The iconic images that accompany the conventional narrative of World War II depict American military service as a force for good—like soldiers handing out candy bars to children. But to interpret World War II this way, writes Elizabeth D. Samet, a professor of English at the United States Military Academy at West Point, requires “a selective memory.” Terms such as “the good war” and “the greatest generation” were shaped by “nostalgia, sentimentality, and jingoism” after the fact, causing “the deadliest conflict in human history [to become] something inherently virtuous.”
In her compelling, enlightening and elegantly written Looking for the Good War: American Amnesia and the Violent Pursuit of Happiness, Samet compares popular myths about World War II to the facts. She draws on a broad range of cultural expressions that came about during the war and the years that followed. Especially noteworthy are writings by veterans and other firsthand observers of war, which Samet uses to contrast their ambivalence at the time with how later generations understood the conflict. Legendary war correspondent Ernie Pyle, for example, found little romance in war. As he traveled with the troops in 1944, he wrote, “I am sure that in the past two years I have heard soldiers say a thousand times, ‘If only we could have created all this energy for something good.’”
There was an increase in racial violence during those years, as well. In 1942, there were more than 240 riots and other racial incidents across the United States, and segregation was still the official policy of the armed services and in many other places. “One of the chief ironies inherent in the project of bringing democracy to the rest of the world remained the signal failure to practice it at home,” Samet writes.
After the war, violent crime films were the most commercially successful stories featuring veterans. The veteran with amnesia was a staple of postwar noir, even though it didn’t reflect the reality for most veterans who were trying to readjust to civilian life. A 1947 survey of ex-service members found that more than 50% of them said the war “had left them worse off than before.”
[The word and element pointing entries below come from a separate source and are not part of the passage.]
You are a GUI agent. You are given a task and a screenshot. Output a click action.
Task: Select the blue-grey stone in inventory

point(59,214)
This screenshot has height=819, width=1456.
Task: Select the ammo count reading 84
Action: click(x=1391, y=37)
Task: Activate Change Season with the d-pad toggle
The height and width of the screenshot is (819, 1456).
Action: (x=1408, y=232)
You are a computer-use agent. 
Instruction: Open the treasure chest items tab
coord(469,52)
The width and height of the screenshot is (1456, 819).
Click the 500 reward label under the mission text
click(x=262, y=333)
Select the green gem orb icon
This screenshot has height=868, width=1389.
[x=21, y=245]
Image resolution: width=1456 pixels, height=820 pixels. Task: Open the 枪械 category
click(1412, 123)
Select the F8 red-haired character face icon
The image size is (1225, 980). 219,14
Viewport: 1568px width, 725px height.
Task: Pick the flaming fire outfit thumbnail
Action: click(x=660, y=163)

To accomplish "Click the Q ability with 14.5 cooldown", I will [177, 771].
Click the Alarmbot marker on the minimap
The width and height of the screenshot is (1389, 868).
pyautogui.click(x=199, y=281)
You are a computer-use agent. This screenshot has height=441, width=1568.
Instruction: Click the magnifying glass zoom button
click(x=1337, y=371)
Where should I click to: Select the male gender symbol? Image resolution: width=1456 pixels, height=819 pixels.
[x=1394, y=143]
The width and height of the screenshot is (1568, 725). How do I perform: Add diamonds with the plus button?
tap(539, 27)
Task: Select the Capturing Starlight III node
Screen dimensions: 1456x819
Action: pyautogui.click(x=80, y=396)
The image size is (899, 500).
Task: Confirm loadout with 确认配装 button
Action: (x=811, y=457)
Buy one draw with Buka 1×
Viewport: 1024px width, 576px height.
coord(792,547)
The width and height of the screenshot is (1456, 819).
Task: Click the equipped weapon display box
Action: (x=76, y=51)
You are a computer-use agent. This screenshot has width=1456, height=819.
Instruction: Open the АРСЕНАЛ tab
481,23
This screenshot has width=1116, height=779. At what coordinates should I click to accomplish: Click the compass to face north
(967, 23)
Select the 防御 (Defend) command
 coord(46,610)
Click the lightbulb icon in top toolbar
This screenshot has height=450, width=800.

This richly rewarding and thought-provoking book splashes World War II history across a broad canvas, with insightful discussions of the works of Homer and Shakespeare and the wisdom of Abraham Lincoln. Along the way, Samet convincingly argues that we should reflect on our current relationship to war in the light of wars past. “The way we think and talk about force will influence not only the use of American military might abroad,” she writes, “but also our response to the violence that has increasingly been used as a tool of insurrection at home.”